Task to carry out: All that is needed is each line of the entries holding the word "Anti", copied as it stands.

——

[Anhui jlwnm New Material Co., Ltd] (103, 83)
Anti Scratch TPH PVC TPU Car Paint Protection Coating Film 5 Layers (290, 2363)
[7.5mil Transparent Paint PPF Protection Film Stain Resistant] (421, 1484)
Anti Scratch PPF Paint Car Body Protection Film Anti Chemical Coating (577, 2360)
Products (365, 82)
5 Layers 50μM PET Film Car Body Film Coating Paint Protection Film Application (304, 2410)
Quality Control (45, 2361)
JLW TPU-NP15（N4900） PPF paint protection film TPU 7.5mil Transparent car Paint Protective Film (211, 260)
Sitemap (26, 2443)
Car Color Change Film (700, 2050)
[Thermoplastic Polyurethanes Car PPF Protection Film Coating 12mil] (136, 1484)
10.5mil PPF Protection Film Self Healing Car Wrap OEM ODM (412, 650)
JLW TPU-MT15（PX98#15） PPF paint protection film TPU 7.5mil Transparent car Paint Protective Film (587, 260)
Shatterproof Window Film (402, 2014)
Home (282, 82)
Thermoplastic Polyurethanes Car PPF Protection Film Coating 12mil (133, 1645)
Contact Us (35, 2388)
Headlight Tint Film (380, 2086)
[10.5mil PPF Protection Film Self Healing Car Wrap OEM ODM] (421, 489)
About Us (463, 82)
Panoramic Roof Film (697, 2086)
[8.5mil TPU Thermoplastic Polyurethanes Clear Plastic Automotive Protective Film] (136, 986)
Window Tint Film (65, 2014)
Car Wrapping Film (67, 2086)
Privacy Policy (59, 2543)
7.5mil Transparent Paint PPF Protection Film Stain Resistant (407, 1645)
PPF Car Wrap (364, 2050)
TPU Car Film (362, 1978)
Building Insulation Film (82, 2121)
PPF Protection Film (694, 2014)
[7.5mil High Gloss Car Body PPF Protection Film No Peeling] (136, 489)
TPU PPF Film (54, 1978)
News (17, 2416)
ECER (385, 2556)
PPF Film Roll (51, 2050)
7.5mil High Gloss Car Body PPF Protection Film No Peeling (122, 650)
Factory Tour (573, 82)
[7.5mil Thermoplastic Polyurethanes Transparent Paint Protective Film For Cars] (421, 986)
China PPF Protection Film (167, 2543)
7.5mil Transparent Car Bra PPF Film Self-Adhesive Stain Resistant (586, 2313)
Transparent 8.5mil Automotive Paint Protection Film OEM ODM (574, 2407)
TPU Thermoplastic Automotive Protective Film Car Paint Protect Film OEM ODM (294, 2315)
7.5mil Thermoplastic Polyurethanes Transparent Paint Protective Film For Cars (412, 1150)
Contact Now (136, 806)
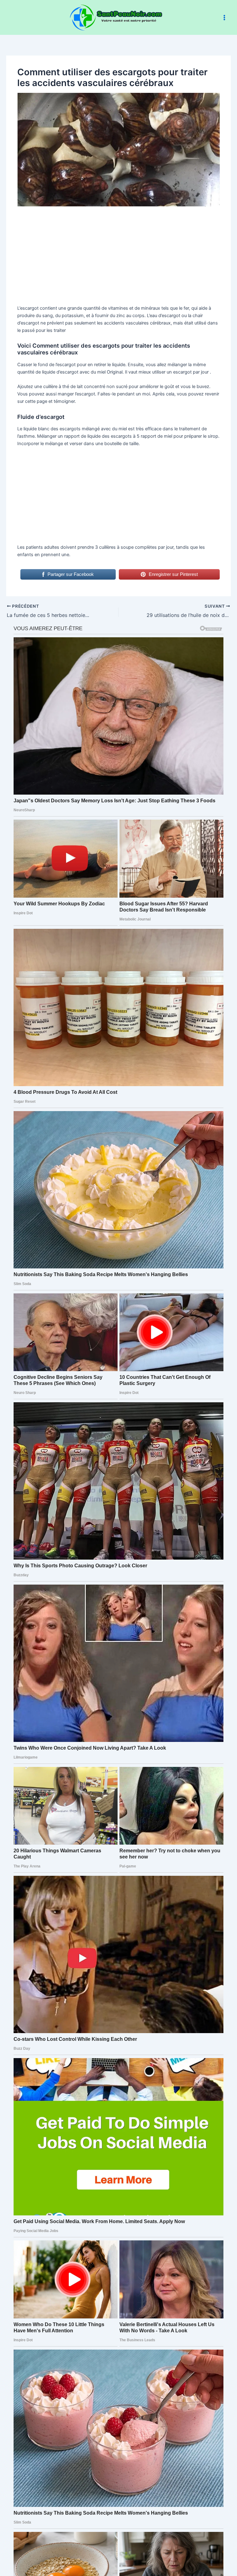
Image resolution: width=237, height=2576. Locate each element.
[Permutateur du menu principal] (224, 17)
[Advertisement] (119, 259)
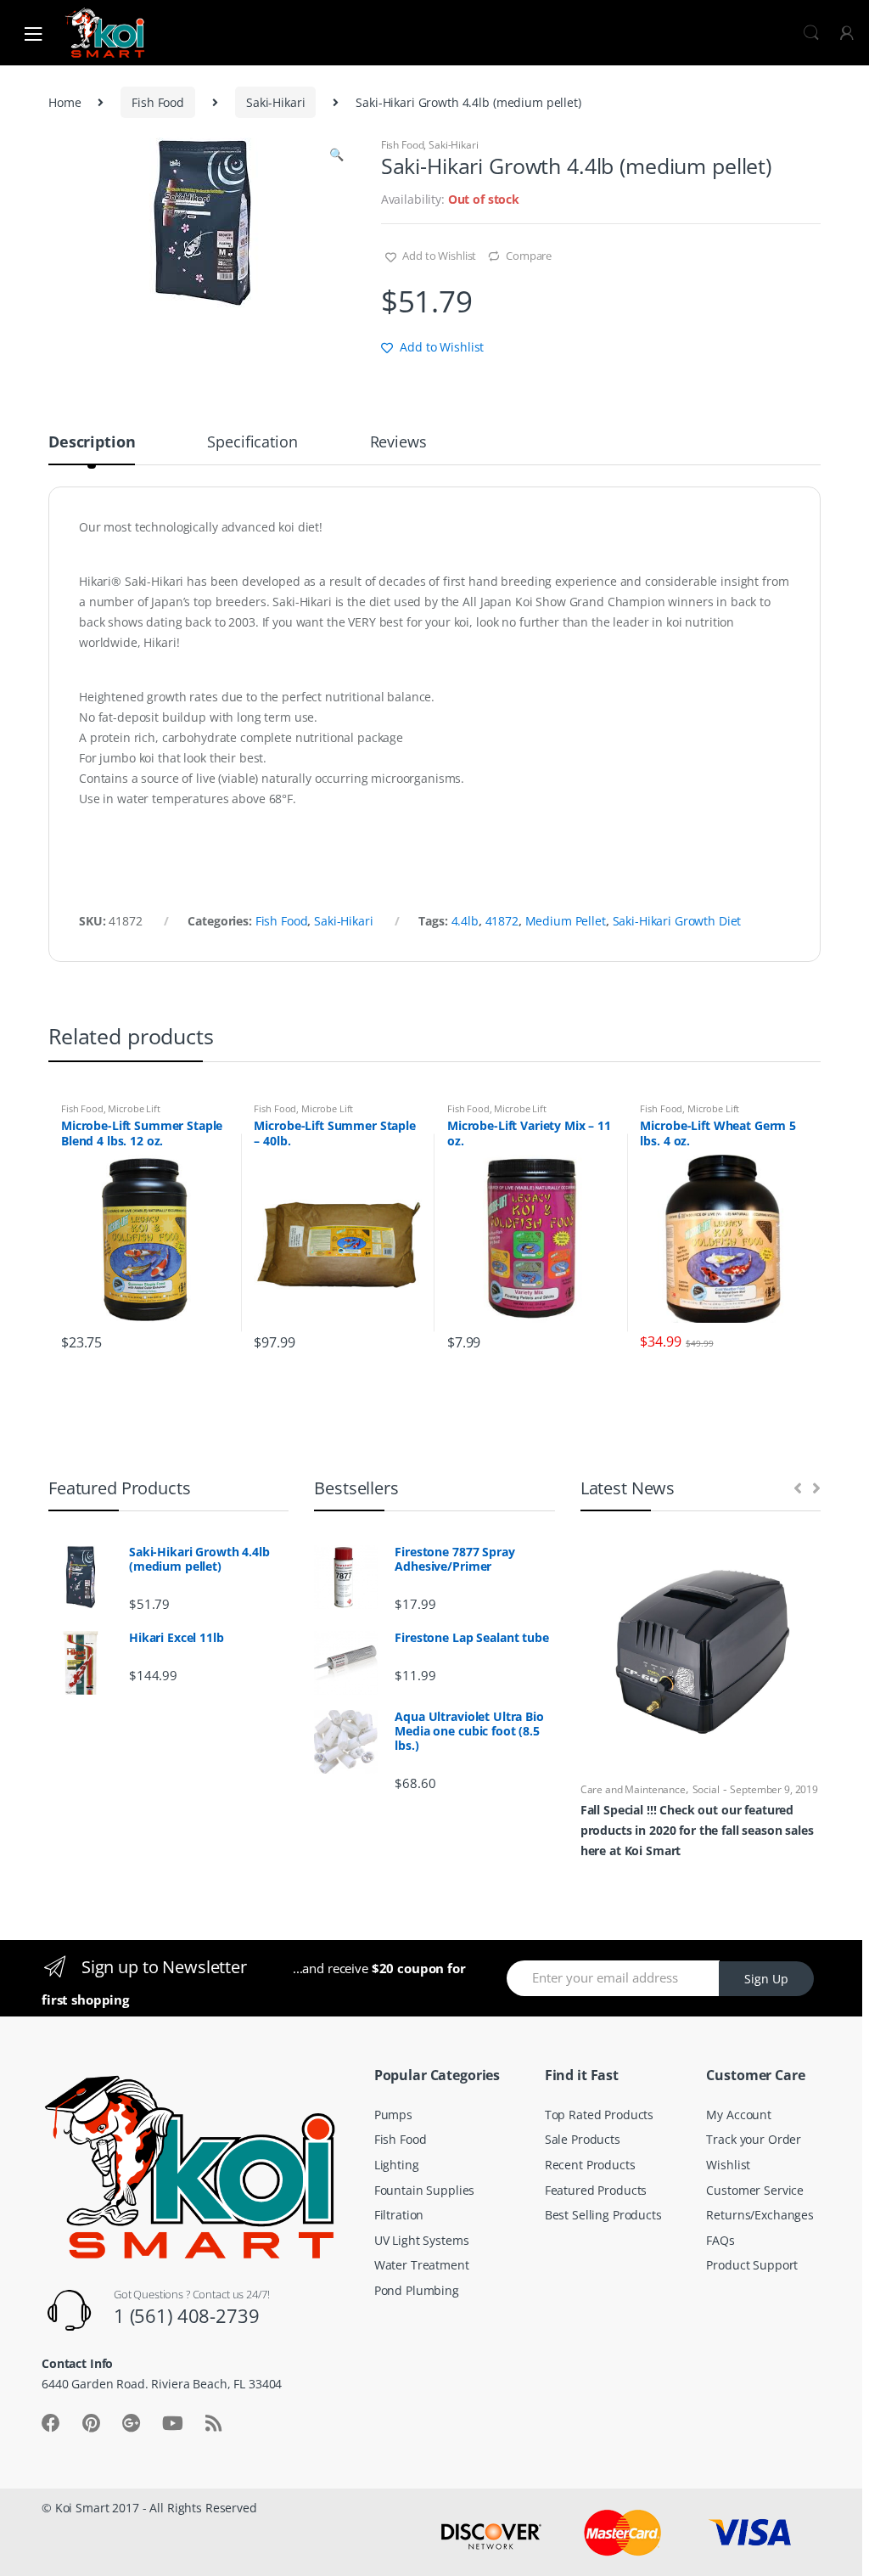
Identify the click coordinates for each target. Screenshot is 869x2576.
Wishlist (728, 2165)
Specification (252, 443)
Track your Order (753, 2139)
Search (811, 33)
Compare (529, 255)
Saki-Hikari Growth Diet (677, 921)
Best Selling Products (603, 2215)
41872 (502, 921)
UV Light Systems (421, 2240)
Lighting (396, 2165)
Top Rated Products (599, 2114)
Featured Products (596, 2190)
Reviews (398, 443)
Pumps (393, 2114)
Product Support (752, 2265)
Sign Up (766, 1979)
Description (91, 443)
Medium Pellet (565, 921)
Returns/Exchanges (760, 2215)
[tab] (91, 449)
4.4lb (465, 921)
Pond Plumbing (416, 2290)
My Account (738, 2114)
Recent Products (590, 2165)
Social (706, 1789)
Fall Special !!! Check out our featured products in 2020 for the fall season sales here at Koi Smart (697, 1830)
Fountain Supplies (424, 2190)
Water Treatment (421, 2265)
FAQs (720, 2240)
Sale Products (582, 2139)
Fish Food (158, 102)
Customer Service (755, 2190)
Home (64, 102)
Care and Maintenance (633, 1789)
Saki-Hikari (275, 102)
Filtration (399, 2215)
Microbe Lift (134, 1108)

——

Solution:
Anti Scratch TPH PVC TPU Car Paint Protection Coating Film 5 Layers (290, 2363)
Anti Scratch PPF Paint Car Body Protection Film Anti Chemical Coating (577, 2360)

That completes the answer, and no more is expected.